Keywords
Primary lymphedema, FOXC2, SNP, In silico, Bioinformatics, miRNA
Primary lymphedema, FOXC2, SNP, In silico, Bioinformatics, miRNA
We have followed the reviewers' notes, correcting the number of the total number of SNPs to 473, in addition to clarifying some points in the manuscript. As Dr Fengkai Zhang pointed out that the colours in the GeneMANIA network figure (Figure 3) are not clear, and because the colours cannot be changed on the online tool, we included the report provided by the online tool which outlines the type and strength of the interactions in addition to their related articles as Supplementary File 2. Also, a simplified text version of the network is available as Supplementary File 1. Supplementary Files 1 and 2 are unchanged from our version 1 paper.
To read any peer review reports and author responses for this article, follow the "read" links in the Open Peer Review table.
Lymphedema is an abnormal accumulation of interstitial fluid, due to inefficient uptake and reduced flow, leading to swelling and disability, which mostly affects the extremities. It can be divided into primary and secondary lymphedema according to the underlying cause. Primary or hereditary lymphedema results from genetic damage, while secondary or acquired lymphedema is caused by lymphatic system malfunction, resulting from trauma, including surgery, radiotherapy, tumors, or infections (for example, parasitic infections)1.
Hereditary lymphedema usually occurs as an autosomal dominant trait with allelic heterogeneity. The most common type of primary hereditary lymphedema, Milroy disease, can develop due to mutations in the vascular endothelial growth–factor receptor-3 gene (VEGFR-3; FLT4)2.

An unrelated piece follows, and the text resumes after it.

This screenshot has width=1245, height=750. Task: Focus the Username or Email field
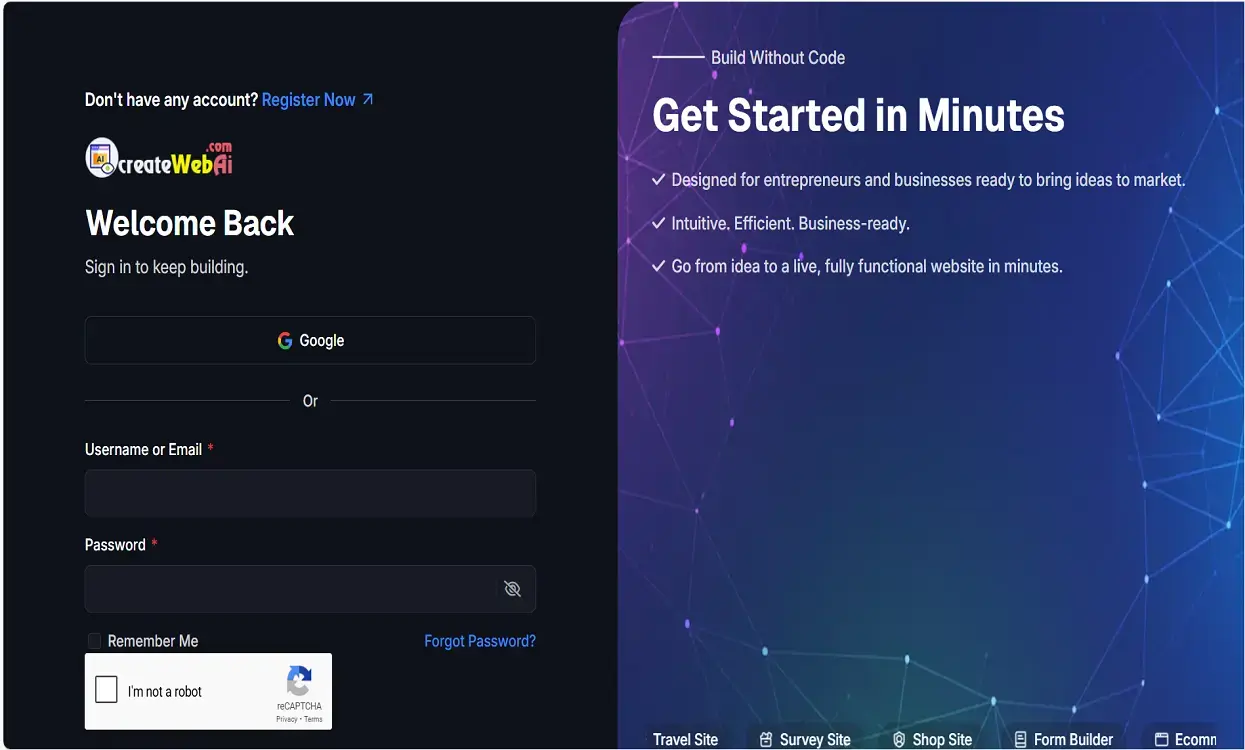310,493
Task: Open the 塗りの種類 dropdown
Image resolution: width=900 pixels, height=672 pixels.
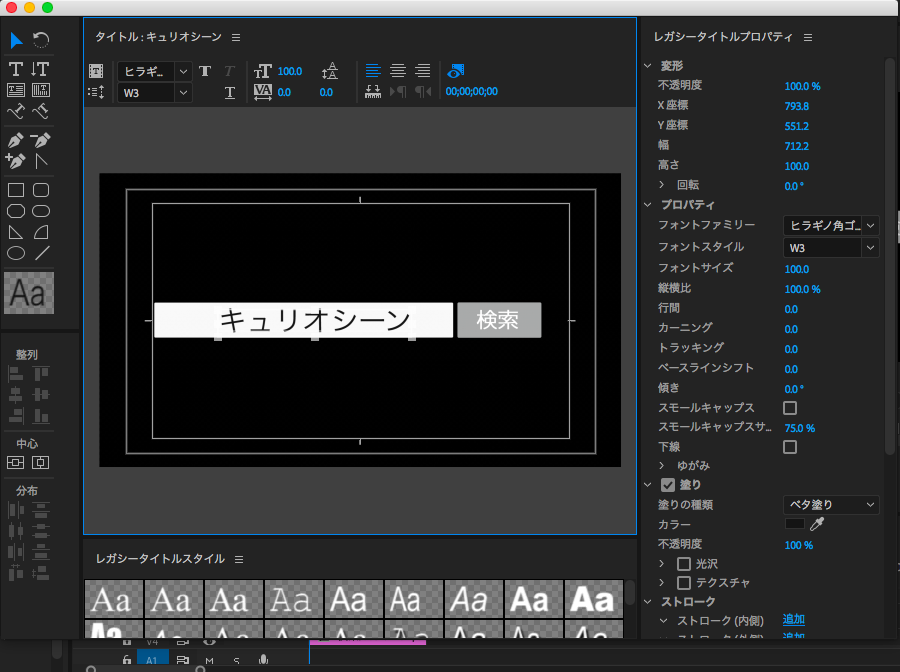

Forkhead box (Fox) proteins are a family of transcription factors (TFs) that play a key role in cell development, cell cycle regulation, and other important biological processes3. FOXC2, was first identified as a transcription factor (TF) that plays a key role in the morphogenesis of the cardiovascular system4. Further studies revealed that FOXC2 was involved in lymphatic vascular development. In both humans and mice, FOXC2 is expressed in large amounts in the developing lymphatic vessels and in adult lymphatic valves5. FOXC2-deficient mice were demonstrated to have abnormal lymphatic patterning and failure to form lymphatic valves, which reveals the critical role of FOXC2 in lymphatic vascular development6. Truncating and missense mutations of FOXC2 have been discovered in patients with late-onset lymphedema (hereditary lymphedema II; OMIM 153200), often associated with distichiasis (double row of eyelashes), and sometimes ptosis (Lymphedema Distichiasis Syndrome [LDS]; OMIM 153400), and/or yellow nails (OMIM 153300)7–9. LDS patients develop defects characterized by lymphatic and venous blood reflux, which means failure and/or absence of lymphatic and venous valves10,11. On a molecular level, FOXC2 DNA binding sites are enriched in nuclear factor of activated T-cells 1 (NFATC1) consensus sequences, and the two TFs work in tandem during lymphatic vascular morphogenesis12. FOXC2 controls the expression of proteins that are essential for lymphatic valve development, such as connexins. Thus, adequate control of their activity is extremely important for proper lymphatic vessel development and function13.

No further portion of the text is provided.